EXERCISE TEXT:
Today we are going to look more closely at Alan and Cherie, a couple we introduced in our last post.[i] Alan, a 45-year-old executive for a fast food restaurant chain, and Cherie, a 43-year-old small business owner, have decided to end their 15-year-marriage. They separated about 6 months ago when Alan moved out of the family home and into a separate apartment. Alan and Cherie are currently involved in a parenting time dispute regarding 11-year-old Alexis and 9-year-old Mike.

For the first few months after the separation, Alan saw the children on alternate Friday and Saturday nights. Now that the divorce is becoming a reality, however, he has decided to fight for equal parenting time. Cherie, who has always maintained a flexible work schedule and acted as the primary parent, does not believe that Alan can realistically accommodate the children for any additional time. She points out that he is living in a one-bedroom apartment, and that he has always worked long hours, often twelve hours a day. Alan’s response is that he is looking into getting a larger home, as well as either cutting back his hours or working from home once or twice a week.

Cherie reacts to Alan’s ideas with high anxiety. She believes he has no idea how much attention children actually require, and she honestly doubts his ability to put their children first. If Alan persists with his plans, she foresees a nightmare scenario. The children would be largely unattended during Alan’s parenting time. Meanwhile, Alan would simultaneously lose income and spend more money on his own living expenses. “Things are working smoothly now,” she tells him. “Why rock the boat?”

Alan decides to consult with a child custody attorney, Rhoda Blankenship. Ms. Blankenship tells him that in light of his historical parenting role, equal time will be a stretch, but he can almost certainly get more time than he currently has. “Your wife is being unreasonable,” she states.

Upon hearing that Alan has hired an attorney, Cherie also seeks legal representation. She hires child custody attorney Jake Ballan. Mr. Ballan tells her essentially the same thing Ms. Blankenship has told Alan, with one key difference: “Your husband is being unreasonable,” he says.

INFORMATION GIVEN:
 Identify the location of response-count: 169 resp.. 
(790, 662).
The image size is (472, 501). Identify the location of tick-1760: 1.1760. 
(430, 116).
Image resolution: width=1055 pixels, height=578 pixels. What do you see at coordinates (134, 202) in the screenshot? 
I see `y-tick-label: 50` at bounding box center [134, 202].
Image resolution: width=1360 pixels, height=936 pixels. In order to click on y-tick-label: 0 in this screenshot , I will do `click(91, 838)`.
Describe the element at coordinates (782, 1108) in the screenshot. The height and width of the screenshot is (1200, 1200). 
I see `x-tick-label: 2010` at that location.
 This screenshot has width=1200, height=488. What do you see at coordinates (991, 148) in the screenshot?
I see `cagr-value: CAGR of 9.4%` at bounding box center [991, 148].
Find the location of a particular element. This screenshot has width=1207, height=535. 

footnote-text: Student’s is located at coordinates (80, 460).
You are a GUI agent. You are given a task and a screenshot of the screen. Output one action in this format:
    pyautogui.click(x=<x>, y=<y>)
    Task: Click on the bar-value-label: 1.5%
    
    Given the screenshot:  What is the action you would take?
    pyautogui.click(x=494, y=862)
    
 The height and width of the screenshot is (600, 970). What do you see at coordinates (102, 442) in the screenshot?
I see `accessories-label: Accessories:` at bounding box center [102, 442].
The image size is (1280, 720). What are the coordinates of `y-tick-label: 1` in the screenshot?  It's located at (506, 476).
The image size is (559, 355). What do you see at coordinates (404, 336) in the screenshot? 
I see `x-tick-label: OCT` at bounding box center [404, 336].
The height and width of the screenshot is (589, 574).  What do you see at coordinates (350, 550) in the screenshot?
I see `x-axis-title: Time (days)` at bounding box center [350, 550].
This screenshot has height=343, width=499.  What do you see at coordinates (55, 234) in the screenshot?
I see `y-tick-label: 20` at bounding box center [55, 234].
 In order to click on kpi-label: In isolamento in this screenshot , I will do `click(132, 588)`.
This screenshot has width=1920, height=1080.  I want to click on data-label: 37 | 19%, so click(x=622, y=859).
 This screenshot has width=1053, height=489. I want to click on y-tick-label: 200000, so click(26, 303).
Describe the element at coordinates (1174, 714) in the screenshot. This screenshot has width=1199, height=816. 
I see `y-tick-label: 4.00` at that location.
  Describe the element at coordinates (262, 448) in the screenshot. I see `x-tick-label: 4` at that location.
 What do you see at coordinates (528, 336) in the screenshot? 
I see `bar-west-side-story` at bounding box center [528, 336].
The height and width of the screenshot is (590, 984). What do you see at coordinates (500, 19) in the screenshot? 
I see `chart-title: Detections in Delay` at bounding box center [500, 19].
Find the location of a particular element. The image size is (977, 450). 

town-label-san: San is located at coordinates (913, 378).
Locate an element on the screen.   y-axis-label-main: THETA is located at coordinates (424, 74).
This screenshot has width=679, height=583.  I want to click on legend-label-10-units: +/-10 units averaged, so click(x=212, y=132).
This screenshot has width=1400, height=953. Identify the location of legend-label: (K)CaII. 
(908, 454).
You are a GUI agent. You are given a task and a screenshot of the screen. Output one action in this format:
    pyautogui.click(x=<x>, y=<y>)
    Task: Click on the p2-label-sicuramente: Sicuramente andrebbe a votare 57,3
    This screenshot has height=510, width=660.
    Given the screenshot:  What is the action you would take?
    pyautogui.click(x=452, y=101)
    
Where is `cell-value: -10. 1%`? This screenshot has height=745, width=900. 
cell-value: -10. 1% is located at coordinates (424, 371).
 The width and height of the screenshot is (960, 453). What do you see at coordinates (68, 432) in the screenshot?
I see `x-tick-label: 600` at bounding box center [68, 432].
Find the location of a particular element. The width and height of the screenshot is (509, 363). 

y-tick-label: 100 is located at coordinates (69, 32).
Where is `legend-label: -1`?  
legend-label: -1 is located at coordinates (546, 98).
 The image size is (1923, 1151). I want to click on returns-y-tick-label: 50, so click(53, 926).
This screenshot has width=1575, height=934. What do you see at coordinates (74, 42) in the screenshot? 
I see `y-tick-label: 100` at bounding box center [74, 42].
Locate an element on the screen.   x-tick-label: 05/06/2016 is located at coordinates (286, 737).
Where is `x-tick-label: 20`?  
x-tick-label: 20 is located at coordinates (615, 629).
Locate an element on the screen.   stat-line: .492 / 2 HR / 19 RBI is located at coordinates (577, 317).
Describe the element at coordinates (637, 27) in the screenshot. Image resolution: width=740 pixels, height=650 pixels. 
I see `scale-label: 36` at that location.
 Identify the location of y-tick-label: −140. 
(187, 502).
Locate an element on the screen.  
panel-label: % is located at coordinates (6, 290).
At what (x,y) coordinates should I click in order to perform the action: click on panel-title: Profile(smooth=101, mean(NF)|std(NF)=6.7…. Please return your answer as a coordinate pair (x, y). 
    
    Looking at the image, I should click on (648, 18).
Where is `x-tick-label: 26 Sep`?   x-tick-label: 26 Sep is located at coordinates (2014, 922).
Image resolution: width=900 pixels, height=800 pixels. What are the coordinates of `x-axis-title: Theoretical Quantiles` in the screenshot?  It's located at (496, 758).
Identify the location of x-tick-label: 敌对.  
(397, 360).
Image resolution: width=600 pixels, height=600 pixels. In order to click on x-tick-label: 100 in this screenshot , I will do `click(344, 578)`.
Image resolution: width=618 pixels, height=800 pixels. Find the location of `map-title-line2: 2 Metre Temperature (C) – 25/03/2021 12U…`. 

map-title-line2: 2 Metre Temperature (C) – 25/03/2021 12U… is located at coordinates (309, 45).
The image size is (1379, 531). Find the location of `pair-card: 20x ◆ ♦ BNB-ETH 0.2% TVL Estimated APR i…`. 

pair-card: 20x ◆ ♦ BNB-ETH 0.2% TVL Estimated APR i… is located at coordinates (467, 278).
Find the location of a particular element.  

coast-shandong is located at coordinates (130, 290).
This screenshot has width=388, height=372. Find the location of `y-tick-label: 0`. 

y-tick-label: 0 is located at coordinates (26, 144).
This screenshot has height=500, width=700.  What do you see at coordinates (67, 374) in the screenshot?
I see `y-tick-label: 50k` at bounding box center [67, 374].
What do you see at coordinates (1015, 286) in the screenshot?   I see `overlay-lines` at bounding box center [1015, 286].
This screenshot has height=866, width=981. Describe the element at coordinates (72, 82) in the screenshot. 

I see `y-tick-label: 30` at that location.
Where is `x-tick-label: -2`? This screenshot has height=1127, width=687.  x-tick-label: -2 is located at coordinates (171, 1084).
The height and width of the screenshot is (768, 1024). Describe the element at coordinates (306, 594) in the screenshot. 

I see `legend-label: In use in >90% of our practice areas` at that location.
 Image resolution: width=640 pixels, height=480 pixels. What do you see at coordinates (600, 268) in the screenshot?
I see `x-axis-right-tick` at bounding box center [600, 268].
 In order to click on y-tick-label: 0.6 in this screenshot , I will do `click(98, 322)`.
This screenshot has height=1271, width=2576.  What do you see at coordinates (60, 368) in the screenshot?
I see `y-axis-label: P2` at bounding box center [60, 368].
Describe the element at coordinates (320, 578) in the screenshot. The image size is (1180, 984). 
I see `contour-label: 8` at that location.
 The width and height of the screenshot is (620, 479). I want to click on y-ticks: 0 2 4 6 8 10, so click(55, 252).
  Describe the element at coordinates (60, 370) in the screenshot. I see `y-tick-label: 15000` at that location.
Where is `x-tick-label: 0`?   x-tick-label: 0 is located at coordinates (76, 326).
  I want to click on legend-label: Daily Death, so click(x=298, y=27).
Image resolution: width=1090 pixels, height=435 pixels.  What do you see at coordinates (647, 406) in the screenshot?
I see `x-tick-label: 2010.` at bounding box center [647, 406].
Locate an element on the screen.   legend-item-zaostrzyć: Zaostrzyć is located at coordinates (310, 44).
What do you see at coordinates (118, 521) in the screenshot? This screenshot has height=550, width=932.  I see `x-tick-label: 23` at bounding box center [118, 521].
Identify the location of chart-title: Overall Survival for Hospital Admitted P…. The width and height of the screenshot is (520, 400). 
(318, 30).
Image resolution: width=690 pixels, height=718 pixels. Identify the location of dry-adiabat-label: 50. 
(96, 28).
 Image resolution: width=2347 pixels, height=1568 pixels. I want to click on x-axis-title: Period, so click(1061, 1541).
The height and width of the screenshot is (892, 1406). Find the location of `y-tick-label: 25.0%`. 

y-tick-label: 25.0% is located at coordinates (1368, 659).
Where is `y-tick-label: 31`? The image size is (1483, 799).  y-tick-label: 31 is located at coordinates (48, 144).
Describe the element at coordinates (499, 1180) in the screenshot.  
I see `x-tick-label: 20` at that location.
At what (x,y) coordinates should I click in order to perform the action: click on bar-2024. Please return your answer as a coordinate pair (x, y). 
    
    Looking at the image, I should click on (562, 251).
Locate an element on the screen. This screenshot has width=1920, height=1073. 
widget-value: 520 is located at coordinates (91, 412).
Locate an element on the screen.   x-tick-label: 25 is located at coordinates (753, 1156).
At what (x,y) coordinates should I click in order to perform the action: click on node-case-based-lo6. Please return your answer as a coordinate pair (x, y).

ACTIVITY:
Transcribe the text about Alan and Cherie from "For the first" to "twice a week.".

EXERCISE RESULT:
For the first few months after the separation, Alan saw the children on alternate Friday and Saturday nights. Now that the divorce is becoming a reality, however, he has decided to fight for equal parenting time. Cherie, who has always maintained a flexible work schedule and acted as the primary parent, does not believe that Alan can realistically accommodate the children for any additional time. She points out that he is living in a one-bedroom apartment, and that he has always worked long hours, often twelve hours a day. Alan’s response is that he is looking into getting a larger home, as well as either cutting back his hours or working from home once or twice a week.